Beskrivning
The Sylvan Press, London 1955. First edition. 221 pages. 8vo. Yellow dust jacket over red cloth boards. Dust jacket worn and with loss, chips, tears and creases. Nowadays hard to find title.
Beatrice Warde (1900–1969) was a writer, lecturer, historian and expert on typography, as well as marketing manager for Monotype. The Crystal Goblet is a collection of 16 of her essays. Initially she wrote under the pseudonym ‘Paul Beaujon’ – in this excerpt from a 1959 interview with Warde she explains why:
“Well, I wanted a pen name. I wasn’t quite sure at that time (which is a long time ago) that women would be taken quite as respectfully. I thought that if I was going to have a pen name, I might as well have a man, and I took a Frenchman’s at that, to make it a little more mysterious.”
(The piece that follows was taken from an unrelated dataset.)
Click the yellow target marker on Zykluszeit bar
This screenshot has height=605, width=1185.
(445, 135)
The key essay in the book, and the one which gives it its title, is ‘The Crystal Goblet or Printing should be invisible’, in which she argues for a quiet and unobtrusive form of typography, revealing rather than obscuring meaning.
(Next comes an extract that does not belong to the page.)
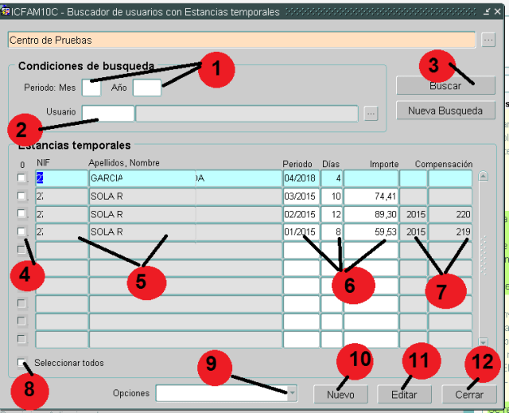The height and width of the screenshot is (413, 509).
Task: Select the Importe cell showing 89,30
Action: [x=371, y=215]
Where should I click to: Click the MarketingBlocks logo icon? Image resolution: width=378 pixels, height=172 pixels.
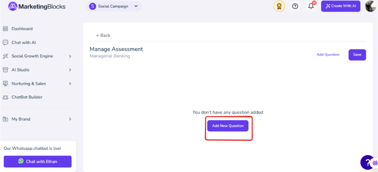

“The type which, through any arbitrary warping of design or excess of ‘colour’, gets in the way of the mental picture to be conveyed, is bad type. Our subconsciousness is always afraid of blunders (which illogical setting, tight spacing and too-wide unleaded lines can trick us into), of boredom, and of officiousness. The running headline that keeps shouting at us, the line that looks like one long word, the capitals jammed together without hair spaces — these mean subconscious squinting and loss of mental focus.”